Las nuevas generaciones se levantarán como jueces de nuestra derrota si hemos hablado de la paz, pero no la hemos realizado con nuestras acciones entre los pueblos de la tierra. ¿Cómo podemos hablar de paz mientras construimos nuevas y formidables armas de guerra? ¿Cómo podemos hablar de paz mientras justificamos determinadas acciones espurias con discursos de discriminación y de odio?
Estoy convencido de que la paz no es más que un "sonido de palabras" si no se funda en la verdad, si no se construye de acuerdo con la justicia, si no está vivificada y completada por la caridad, y si no se realiza en la libertad (cf. S. Juan XXIII, Carta enc. Pacem in terris, 37).
La construcción de la paz en la verdad y en la justicia significa reconocer que «son muchas y muy grandes las diferencias entre los hombres en ciencia, virtud, inteligencia y bienes materiales» (ibíd., 87), lo cual jamás puede justificar el propósito de imponer a los demás los propios intereses particulares. Por el contrario, todo esto constituye una fuente de mayor responsabilidad y respeto. Asimismo, las comunidades políticas, que legítimamente pueden diferir entre sí en términos de cultura o desarrollo económico, están llamadas a comprometerse a trabajar «por el progreso común», por el bien de todos (ibíd., 88).

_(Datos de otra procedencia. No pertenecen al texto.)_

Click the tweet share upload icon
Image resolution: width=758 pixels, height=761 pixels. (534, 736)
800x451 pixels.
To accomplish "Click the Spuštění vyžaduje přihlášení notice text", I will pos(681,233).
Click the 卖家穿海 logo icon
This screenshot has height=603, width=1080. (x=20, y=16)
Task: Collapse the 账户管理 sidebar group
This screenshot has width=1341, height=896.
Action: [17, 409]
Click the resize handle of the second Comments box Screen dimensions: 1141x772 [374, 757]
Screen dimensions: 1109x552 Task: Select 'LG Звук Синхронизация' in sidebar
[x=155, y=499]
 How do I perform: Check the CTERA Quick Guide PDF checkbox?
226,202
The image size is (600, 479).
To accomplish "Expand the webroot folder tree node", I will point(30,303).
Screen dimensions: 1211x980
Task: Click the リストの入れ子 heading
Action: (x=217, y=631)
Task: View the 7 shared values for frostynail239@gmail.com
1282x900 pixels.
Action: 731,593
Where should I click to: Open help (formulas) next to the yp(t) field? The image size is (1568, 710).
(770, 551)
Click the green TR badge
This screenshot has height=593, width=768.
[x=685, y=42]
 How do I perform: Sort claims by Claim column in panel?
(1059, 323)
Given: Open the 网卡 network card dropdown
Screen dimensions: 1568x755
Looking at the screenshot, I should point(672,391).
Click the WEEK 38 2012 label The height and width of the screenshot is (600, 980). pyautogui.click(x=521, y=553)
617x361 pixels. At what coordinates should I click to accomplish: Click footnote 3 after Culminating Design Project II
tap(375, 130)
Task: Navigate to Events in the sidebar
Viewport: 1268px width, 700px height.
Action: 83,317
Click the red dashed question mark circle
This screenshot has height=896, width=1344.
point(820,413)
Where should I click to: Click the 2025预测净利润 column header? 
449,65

De hecho, si realmente queremos construir una sociedad más justa y segura, debemos dejar que las armas caigan de nuestras manos: «No es posible amar con armas ofensivas en las manos» (S. Pablo VI, Discurso a las Naciones Unidas, 4 octubre 1965, 10). Cuando nos entregamos a la lógica de las armas y nos alejamos del ejercicio del diálogo, nos olvidamos trágicamente de que las armas, antes incluso de causar víctimas y ruinas, tienen la capacidad de provocar pesadillas, «exigen enormes gastos, detienen los proyectos de solidaridad y de trabajo útil, alteran la psicología de los pueblos» (ibíd.).